One Riffusion super-user, Daniel Stilman, gets brought up repeatedly with a uniformly hushed reverence. Stilman, who makes AI music under the name Yolkhead, has pushed the boundaries of Riffusion, multiple people explain. He’s the prime example of a non-musician Riffusion user.

Stilman, by day, works as a transcriptionist, but described himself as an AI artist and poet. He was flown in from Tel Aviv for the party.

“People aren’t public about it because of the stigma,” Stilman says about people using services like Riffusion. He likens it to professional artists using Midjourney; these services become more acceptable to use personally and professionally the more they stick around, he argues. Any stigma, he says, limits people’s creativity. Much like Vehuni, he frames services like Riffusion as a matter of access — that making AI music allows for “more voices, more diverse opinions.” 

CEO Seth Forsgen makes an opening speech in the Riffusion office in San Francisco on Thursday April 25, 2025. Photo: Tâm Vũ for Gazetteer SF/CatchLight Local

Before we head back to the party, I ask Forsgren, Riffusion’s CEO, what direction he thinks the music industry will go in five years. 

“Over the past six months, we've seen just a huge amount of those artists who maybe were afraid become curious, and then become interested, and then become proponents, and then become evangelists,” he tells me. “That journey's going to just keep coming, I think.”

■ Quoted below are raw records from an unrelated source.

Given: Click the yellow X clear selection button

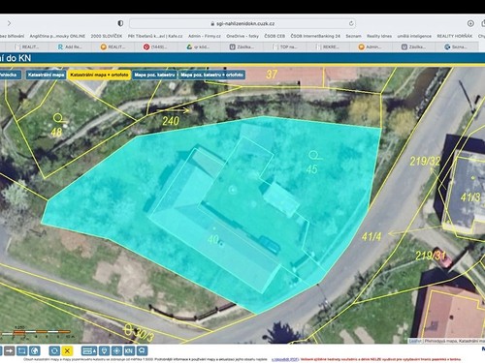Looking at the screenshot, I should pos(67,350).
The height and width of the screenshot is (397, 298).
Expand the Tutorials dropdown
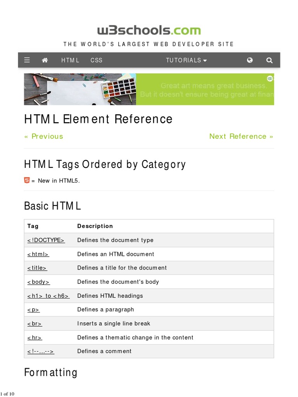pyautogui.click(x=186, y=60)
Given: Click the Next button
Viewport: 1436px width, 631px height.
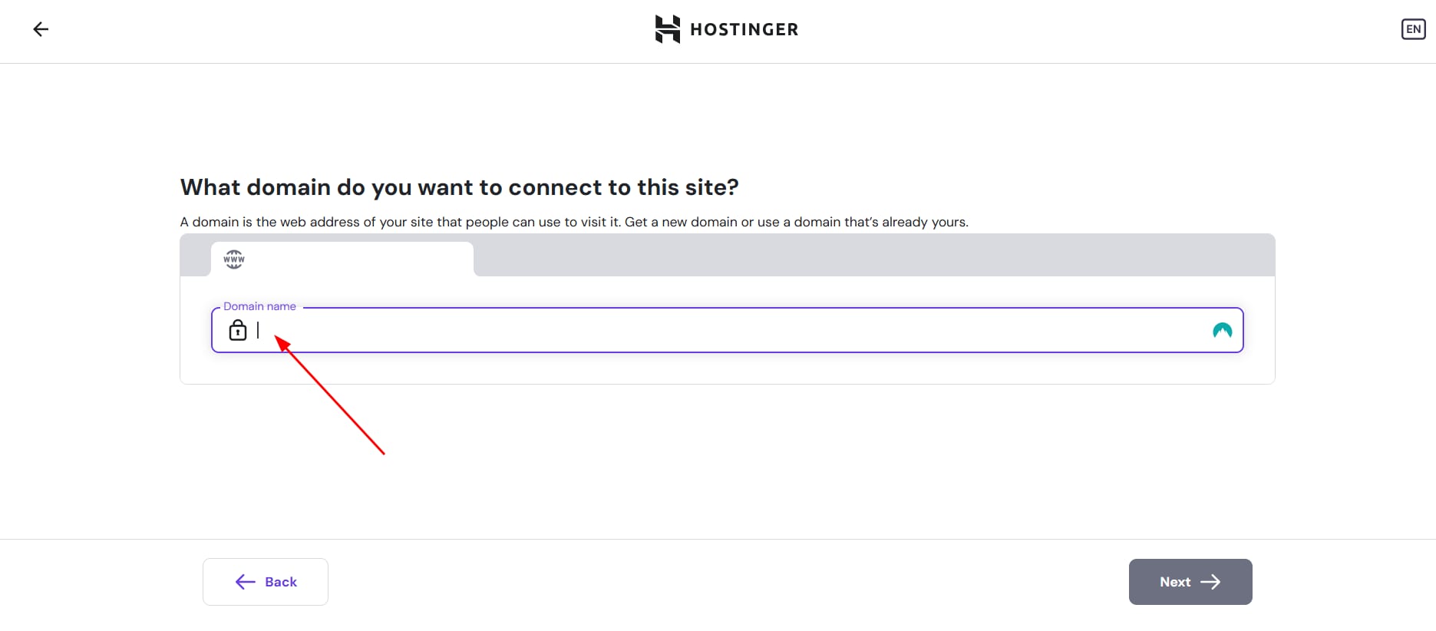Looking at the screenshot, I should point(1190,582).
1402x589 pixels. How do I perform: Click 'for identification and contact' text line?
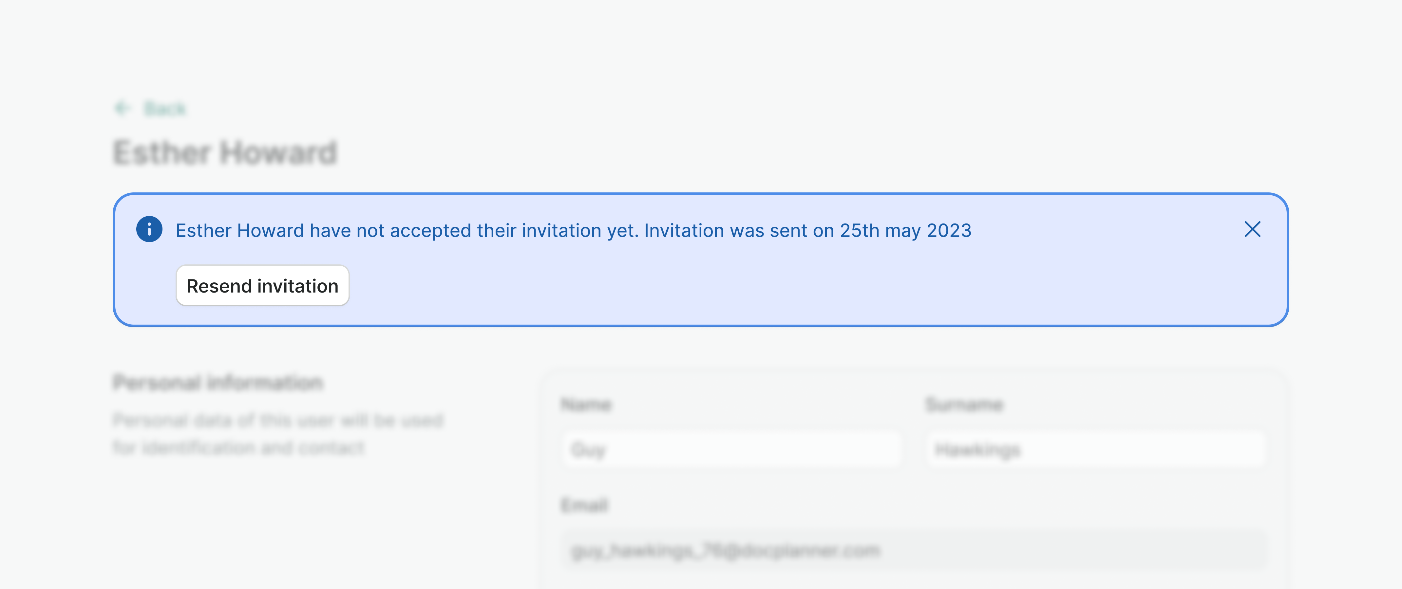238,448
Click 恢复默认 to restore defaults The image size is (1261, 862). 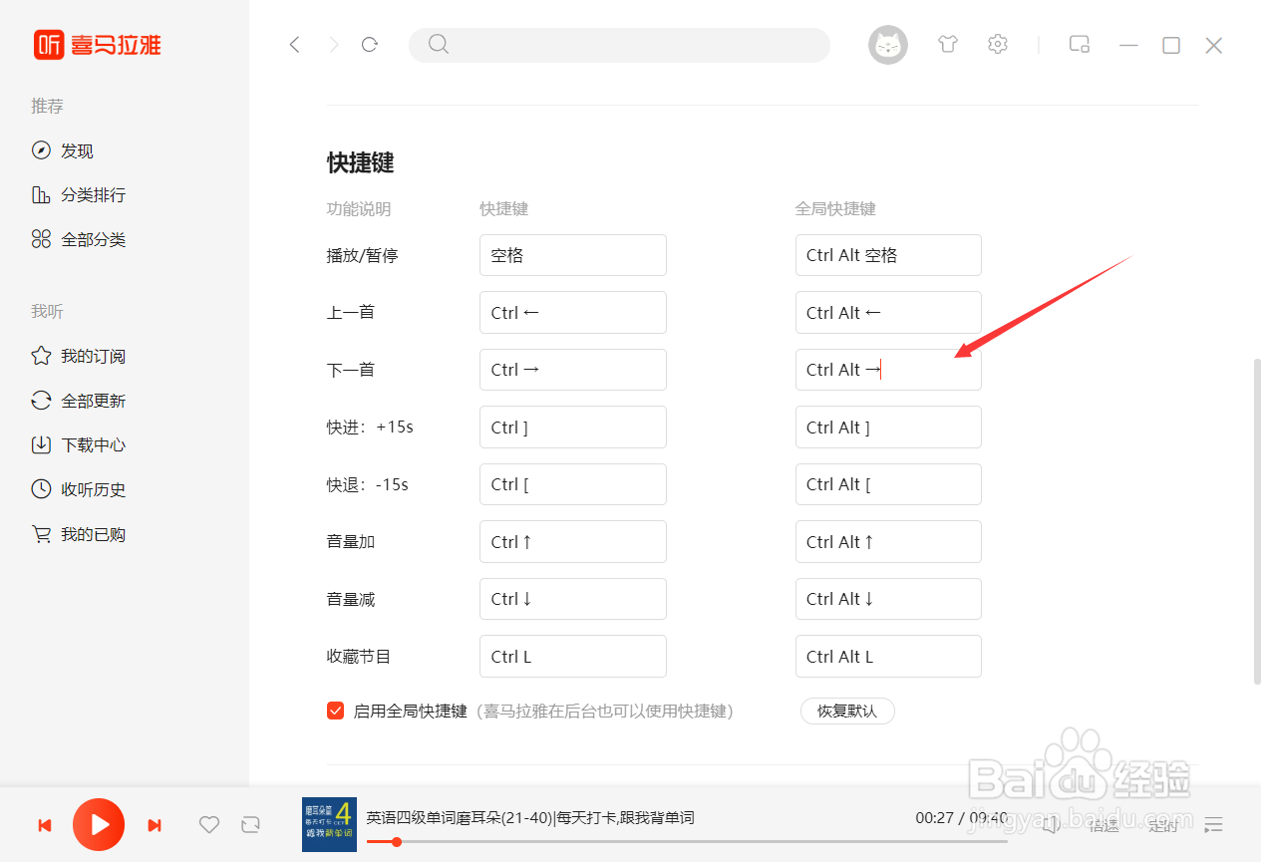pyautogui.click(x=846, y=711)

He pauses: “We're not always going to get it right every single time. We're going to make mistakes along that journey. That's part of this radical disruption that we're in.”

What, exactly, is that radical disruption? Is it the tectonic shift in the business of making music? Is it the re-framing of what “making music” looks like altogether? Is it that our playlists could, one day, be exclusively AI-generated recreations trained on the entirety of recorded music? 

A panel later that evening provides the clearest explanation to the disruption, when a moderator asks: “What would you say to people who believe that AI music is soulless?”

If you ask people fundamentally why they think that, it's intangible,” replies Stilman, who is one of the panelists. “Is the music good? Did you enjoy it? Basically, I’m in it for the songs.”

It's an expected answer from Stilman, but then he acknowledges something that is very tangible: “I know, for a lot of people, the artistic process is the fundamental part.”